Di tutto questo, a partire da Hugo e Daumier, propone una breve ma suggestiva carrellata il Museo Victor Hugo di Parigi nella pittoresca Place des Vosges. In esposizione, fra l’altro, i disegni a penna e le opere medianiche del drammaturgo Victorien Sardou (l’autore di Tosca e di Fedora, per intenderci), che affermava di disegnare sotto la guida del nonno, trapassato su Giove e di Fernand Demoulins, pittore accademico che il rapporto con lo spiritismo trasforma in un artista dall’estro originale. Fino al surrealismo e a Breton, acceso sostenitore della potenza visionaria dell’irrazionale che sperimenta nuove forme d’espressione, anche sullo stimolo di André Masson, l’inventore del procedimento creativo del “disegno automatico”. Non senza che, in questo percorso lungo e tortuoso di colloqui con l’ombra, non sia intervenuta a dire la sua la nuova scienza dell’inconscio.

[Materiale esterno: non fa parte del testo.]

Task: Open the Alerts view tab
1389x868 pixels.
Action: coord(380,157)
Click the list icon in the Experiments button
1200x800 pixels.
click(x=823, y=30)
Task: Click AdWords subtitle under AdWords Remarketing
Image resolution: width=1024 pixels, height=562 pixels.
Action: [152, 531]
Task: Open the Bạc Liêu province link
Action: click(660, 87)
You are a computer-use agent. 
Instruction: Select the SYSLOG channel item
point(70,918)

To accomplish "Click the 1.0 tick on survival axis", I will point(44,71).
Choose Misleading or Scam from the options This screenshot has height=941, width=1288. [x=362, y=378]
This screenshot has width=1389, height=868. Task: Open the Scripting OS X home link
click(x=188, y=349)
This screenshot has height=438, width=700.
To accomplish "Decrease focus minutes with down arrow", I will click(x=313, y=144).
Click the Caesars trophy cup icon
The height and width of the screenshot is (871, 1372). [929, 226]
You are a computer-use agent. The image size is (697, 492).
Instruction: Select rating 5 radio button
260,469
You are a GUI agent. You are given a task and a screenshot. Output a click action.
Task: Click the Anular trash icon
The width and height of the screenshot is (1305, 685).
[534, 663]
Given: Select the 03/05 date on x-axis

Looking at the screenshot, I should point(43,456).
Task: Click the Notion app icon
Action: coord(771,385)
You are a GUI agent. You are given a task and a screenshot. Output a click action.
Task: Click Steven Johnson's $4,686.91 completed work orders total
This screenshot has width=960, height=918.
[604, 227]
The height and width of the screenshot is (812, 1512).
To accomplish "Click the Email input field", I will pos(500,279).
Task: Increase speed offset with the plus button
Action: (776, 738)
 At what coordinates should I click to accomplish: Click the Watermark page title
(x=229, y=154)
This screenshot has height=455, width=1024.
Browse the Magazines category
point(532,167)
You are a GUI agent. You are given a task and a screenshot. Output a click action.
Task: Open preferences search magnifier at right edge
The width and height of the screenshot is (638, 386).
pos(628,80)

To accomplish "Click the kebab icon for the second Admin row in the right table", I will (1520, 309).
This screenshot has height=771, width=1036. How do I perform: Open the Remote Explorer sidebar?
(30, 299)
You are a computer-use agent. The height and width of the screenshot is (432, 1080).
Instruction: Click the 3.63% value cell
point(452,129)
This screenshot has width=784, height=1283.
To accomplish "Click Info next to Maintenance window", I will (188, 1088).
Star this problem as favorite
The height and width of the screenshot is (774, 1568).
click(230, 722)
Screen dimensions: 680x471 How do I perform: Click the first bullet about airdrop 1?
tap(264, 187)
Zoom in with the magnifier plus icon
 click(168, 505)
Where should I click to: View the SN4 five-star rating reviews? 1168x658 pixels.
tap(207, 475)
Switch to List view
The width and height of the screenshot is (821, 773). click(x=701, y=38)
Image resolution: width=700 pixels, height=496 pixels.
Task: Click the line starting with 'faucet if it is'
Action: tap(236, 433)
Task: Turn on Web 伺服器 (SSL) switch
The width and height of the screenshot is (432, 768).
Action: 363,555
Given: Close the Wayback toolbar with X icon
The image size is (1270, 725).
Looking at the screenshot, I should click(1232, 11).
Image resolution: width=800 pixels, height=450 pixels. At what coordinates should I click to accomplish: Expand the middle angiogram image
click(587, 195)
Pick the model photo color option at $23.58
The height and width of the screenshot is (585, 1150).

Sarà Thédore Flournoy dell’Università di Ginevra a studiare una delle medium più famose di fine ’800, Elise Müller dimostrando che le sue produzioni automatiche altro non erano che la risorgenza di ricordi dimenticati. Ma non per questo la sfida con il mistero cessa di essere quanto mai intrigante: l’ultima sala della mostra accoglie le fotografie delle materializzazioni di Marthe Beraud (alias Eva Carrière) che sollevano affascinanti ipotesi sul potere della psiche sulla materia, e alcune realizzazioni di Philippe Deloison, un artista contemporaneo che, riallacciandosi al surrealismo, scrive, disegna e fotografa sullo stimolo di pratiche medianiche. È ancora l’arte, insomma, a poter meglio tradurre in un lessico partecipabile ciò che di oscuro si agita oltre la soglia della coscienza e al di là dei confini della ragione.